Sebastiano Costa, insieme all'associazione antiracket Asaec, ha avuto accesso al fondo per le vittime di usura ed estorsioni. Adesso racconta per la prima volta la sua vicenda e lo spirito con cui ha denunciato. «I disonesti non possono avere la meglio», spiega
Storia dell’apicoltore che non si piega alle intimidazioni In una notte 50mila euro di danni. Lo Stato lo risarcirà
Le mani di Sebastiano Costa sono segnate dal lavoro. Ma c’è un particolare che difficilmente dimentichi: ha una parlantina che non si riesce a tenere a bada. Ci riceve, con una vigorosa stretta di mano, nella sede della sua azienda a Zafferana Etnea, la capitale del miele. Oggi è un imprenditore di successo, senza dimenticare mai i 22 anni trascorsi in Svizzera. Tra le Alpi ha appreso la dedizione al lavoro e forgiato il suo carattere, riassumibile nella frase di benvenuto: «Nella vita non si può rimandare niente a domani. Bisogna affrontare tutto e subito». E con uno spirito del genere non ci ha pensato due volte a denunciare chi negli ultimi anni si sarebbe reso protagonista di ogni genere di intimidazione nei suoi confronti. Dai pali divelti della recinzione dell’azienda, passando per una macchina bruciata. Il fatto più grave a marzo 2015. Quasi 50mila euro di danni in una sola notte. Qualcuno entra nel cantiere di un immobile in fase di recupero, dove Costa oggi espone i suoi prodotti e alleva le api, e distrugge tutto. Muri presi a picconate, vetri andati in frantumi, telecamere sparite e tanto altro.

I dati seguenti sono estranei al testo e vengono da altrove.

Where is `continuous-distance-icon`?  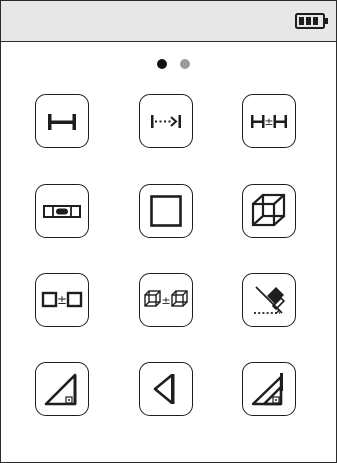 continuous-distance-icon is located at coordinates (166, 122).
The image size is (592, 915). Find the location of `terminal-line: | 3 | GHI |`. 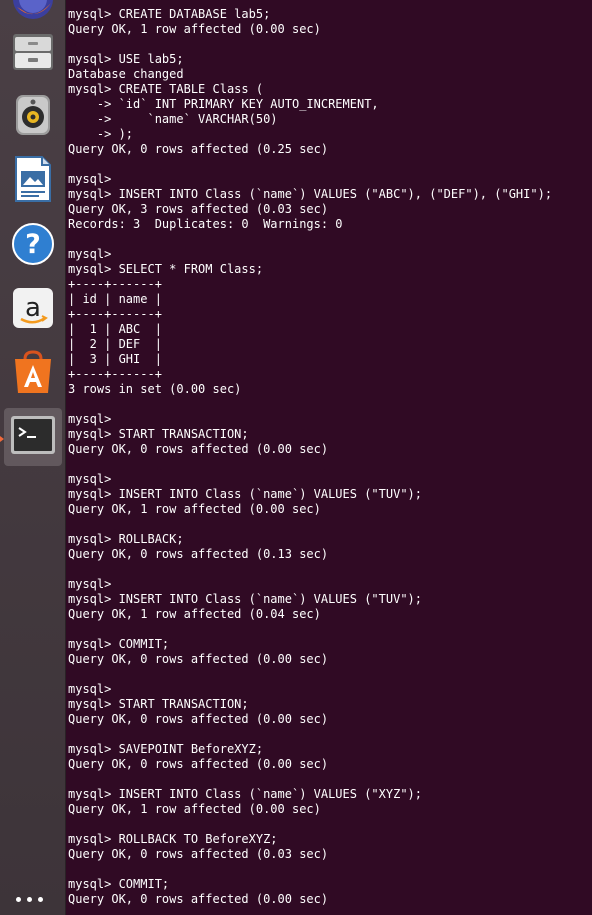

terminal-line: | 3 | GHI | is located at coordinates (115, 359).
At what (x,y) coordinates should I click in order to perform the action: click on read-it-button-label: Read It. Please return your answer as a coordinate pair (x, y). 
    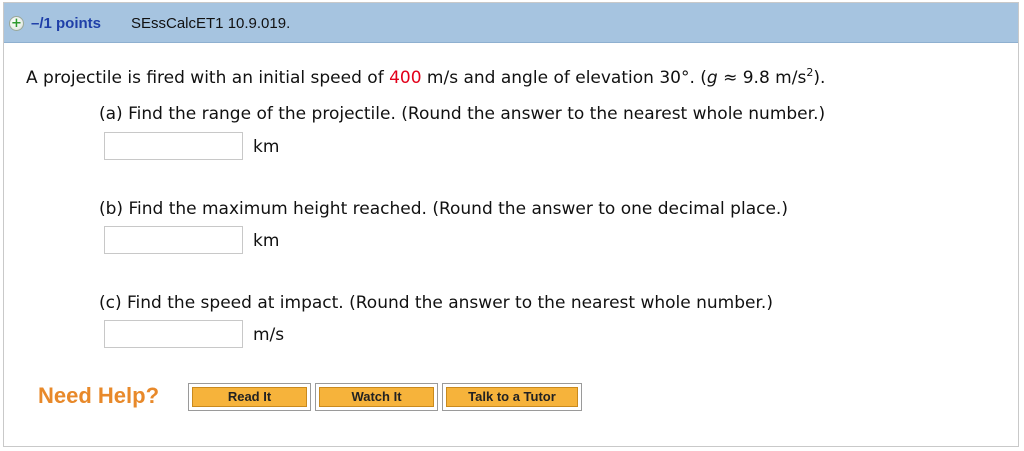
    Looking at the image, I should click on (250, 397).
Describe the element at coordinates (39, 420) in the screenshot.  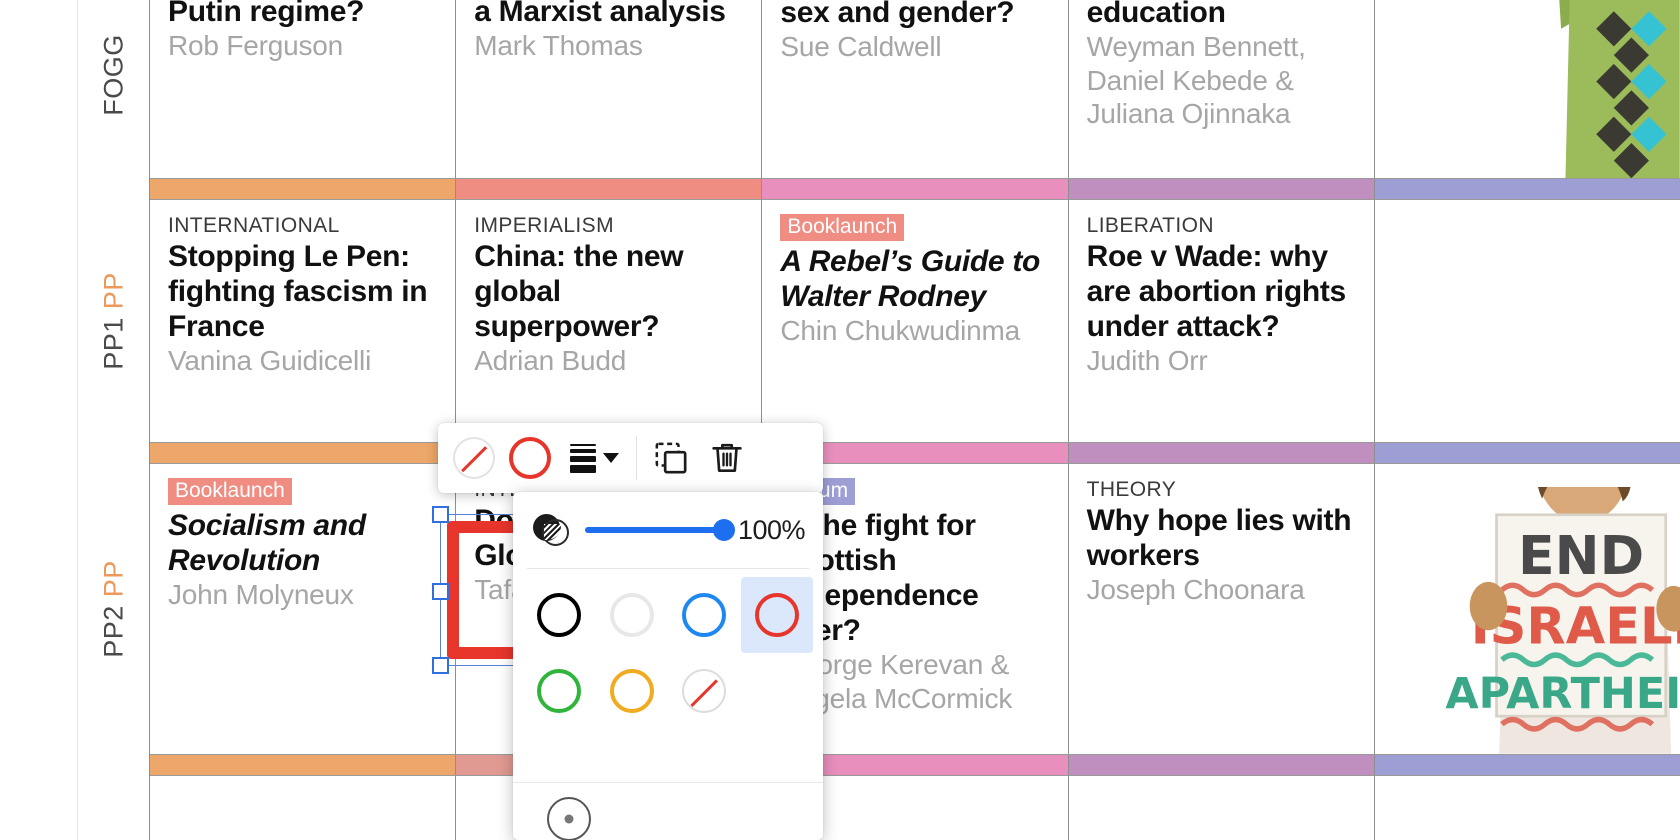
I see `left-scroll-gutter` at that location.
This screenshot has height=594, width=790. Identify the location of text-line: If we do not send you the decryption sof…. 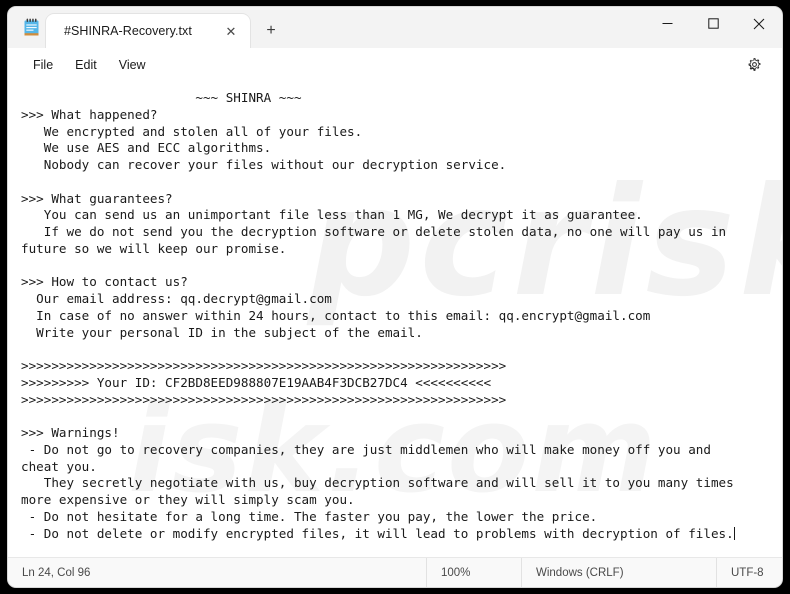
(374, 232).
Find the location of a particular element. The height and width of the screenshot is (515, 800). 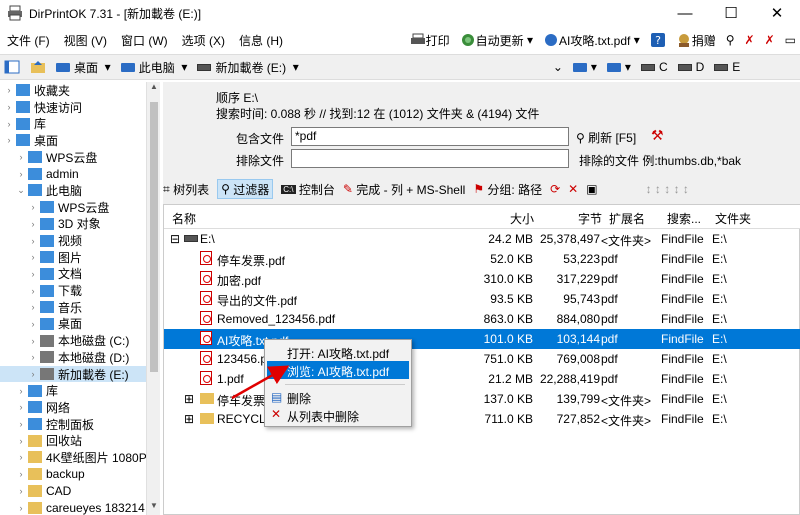

drive-e-button: E is located at coordinates (727, 67).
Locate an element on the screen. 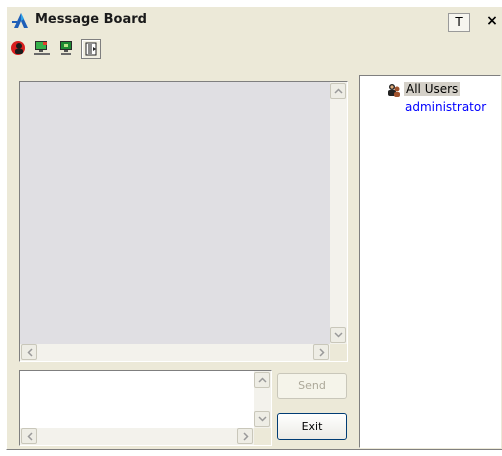 The height and width of the screenshot is (456, 502). scroll-left-button is located at coordinates (29, 352).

L’imprenditore non demorde e decide di denunciare. Per capire con che spirito affronta la vicenda basta osservarlo quando mi prende per la maglietta e mi strattona. Con i suoi modi genuini mima l’incontro con un carabiniere della stazione locale poche ore dopo i danneggiamenti. «Gli ho detto: “Che dovete fare? Li volete prendere oppure no?”». In questa battaglia l’apicoltore nato in Sicilia ma forgiato oltralpe non è però solo. Accanto a lui, grazie a un amico, arriva l’Associazione antiestorsione di Catania Libero Grassi. Costa si iscrive e comincia un doppio percorso. Intanto, grazie alle intercettazioni ambientali, nell’agosto 2016 i carabinieri della compagnia di Giarre arrestano due persone perché accusate dei danneggiamenti.
Gli inquirenti gettano le basi per un processo, tutt’ora in corso, in cui si ipotizza un tentativo di estorsione da parte di Lucio Patanè, conosciuto da tutti a Zafferana con l’appellativo di Nerone. Pluripregiudicato che avrebbe tentato di favorire una donna, anche lei sott’accusa, titolare all’epoca dei fatti di uno stand abusivo per la vendita del miele. «Come associazione ci siamo costituiti parte civile, oltre ad accompagnare Costa in ogni singola udienza. Un particolare importante perché, in un’occasione, le persone sotto processo dalla gabbia gli hanno mimato gesti di morte», racconta a MeridioNews Nicola Grassi, presidente di Asaec.
Costa e Asaec hanno avviato anche la procedura per il risarcimento dei danni subiti nel cantiere. «La documentazione è stata presentata a marzo 2017 al Comitato di solidarietà vittime dell’estorsione e dell’usura e oggi lo Stato conferma il risarcimento di quasi l’intera cifra», continua Grassi. Mentre parla l’imprenditore ha tra le mani la documentazione appena ricevuta via posta. Nero su bianco il via libera definitivo per avere quei soldi. «Da un lato ci sono io, che cerco di fare il mio lavoro con la massima onestà. – precisa Costa – Dall’altro c’è un cittadino disonesto che vuole approfittare di me. Tutto questo non mi sta bene e per questo motivo denuncio sempre». La sua scelta etica però, è innegabile, è una goccia nell’oceano del mondo imprenditoriale. Le cronache, quasi ogni giorno, raccontano di uomini d’affari che per anni si piegano a pizzo e usura. E la denuncia arriva soltanto quando le spalle sono ormai a contatto con il muro. «I numeri di chi non si piega sono bassi – conclude Grassi -. L’unica soluzione è quella di fare sentire la presenza dello Stato. Ecco perché la storia di Costa è un valido esempio».